Abstract
Treating wastewater from textile plants using membrane distillation (MD) has great potential due to the high-salinity wastes and availability of waste heat. However, textile wastewaters also contain surfactants, which compromise the essential hydrophobic feature of the membrane, causing membrane wetting. To address this wetting issue, a custom-made membrane consisting of a hydrophilic layer coated on hydrophobic polytetrafluoroethylene (PTFE) was tested on textile wastewater in a pilot MD setup, and compared with a conventional hydrophobic PTFE membrane. The test was carried out with a feed temperature of 60 °C, and a permeate temperature of 45 °C. The overall salt rejection of both membranes was very high, at 99%. However, the hydrophobic membrane showed rising permeate electrical conductivity, which was attributed to wetting of the membrane. Meanwhile, the hydrophilic-coated membrane showed continually declining electrical conductivity demonstrating an intact membrane that resisted wetting from the surfactants. Despite this positive result, the coated membrane did not survive a simple sodium hydroxide clean, which would be typically applied to a membrane process. This brief study showed the viability of membrane distillation membranes on real textile wastewaters containing surfactants using hydrophilic-coated hydrophobic PTFE, but the cleaning process required for membranes needs optimization.
Highlights
The need for more sustainable industries that can capture waste and recycle clean water from their existing saline effluent drives the need for new desalination technologies
membrane distillation (MD) was previously limited by the availability of membranes, but with the recent availability of high-performance hydrophobic microfiltration membranes, MD may find practical application alongside the highly efficient reverse osmosis, and mature conventional thermal technologies
This paper presents the outcome of a pilot trial of MD for processing textile wastewaters, which was carried out before a three-month trial that was fed with wastewater from the existing biological treatment process [19]
Summary
The need for more sustainable industries that can capture waste and recycle clean water from their existing saline effluent drives the need for new desalination technologies.

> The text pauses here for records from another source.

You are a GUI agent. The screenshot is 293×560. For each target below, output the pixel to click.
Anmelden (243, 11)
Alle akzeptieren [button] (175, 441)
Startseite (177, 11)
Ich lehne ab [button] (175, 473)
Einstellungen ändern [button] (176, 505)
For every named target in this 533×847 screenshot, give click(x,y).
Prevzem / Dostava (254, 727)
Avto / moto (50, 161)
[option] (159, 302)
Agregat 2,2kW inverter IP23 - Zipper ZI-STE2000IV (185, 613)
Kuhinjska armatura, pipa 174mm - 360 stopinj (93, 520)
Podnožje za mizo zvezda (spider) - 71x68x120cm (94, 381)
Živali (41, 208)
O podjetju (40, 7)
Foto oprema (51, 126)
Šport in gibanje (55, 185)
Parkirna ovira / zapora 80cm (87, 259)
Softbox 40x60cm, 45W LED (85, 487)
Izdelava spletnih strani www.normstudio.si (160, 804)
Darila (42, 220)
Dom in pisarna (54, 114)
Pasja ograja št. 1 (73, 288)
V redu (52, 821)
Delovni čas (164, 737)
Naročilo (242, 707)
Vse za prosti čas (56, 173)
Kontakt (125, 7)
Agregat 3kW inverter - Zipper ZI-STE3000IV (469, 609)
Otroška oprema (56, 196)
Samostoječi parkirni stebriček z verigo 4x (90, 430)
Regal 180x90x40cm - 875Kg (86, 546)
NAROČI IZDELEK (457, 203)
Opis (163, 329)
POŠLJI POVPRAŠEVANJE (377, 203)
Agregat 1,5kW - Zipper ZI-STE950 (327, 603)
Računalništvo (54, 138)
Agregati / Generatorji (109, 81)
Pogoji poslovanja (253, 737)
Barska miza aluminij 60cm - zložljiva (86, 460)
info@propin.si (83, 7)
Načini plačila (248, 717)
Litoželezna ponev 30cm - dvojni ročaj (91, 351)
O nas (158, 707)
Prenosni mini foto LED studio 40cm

High-efficiency and low-cost thermal processes are an important part of solving some of our most important water problems. One technology that may help achieve this is membrane distillation (MD) [1]. The concept of MD emerged in the 1960s, and was a topic for researchers exploring new membrane materials and systems with high thermal efficiency, but MD literature reported few full-scale installations. MD was previously limited by the availability of membranes, but with the recent availability of high-performance hydrophobic microfiltration membranes, MD may find practical application alongside the highly efficient reverse osmosis, and mature conventional thermal technologies (e.g., multi-stage flash).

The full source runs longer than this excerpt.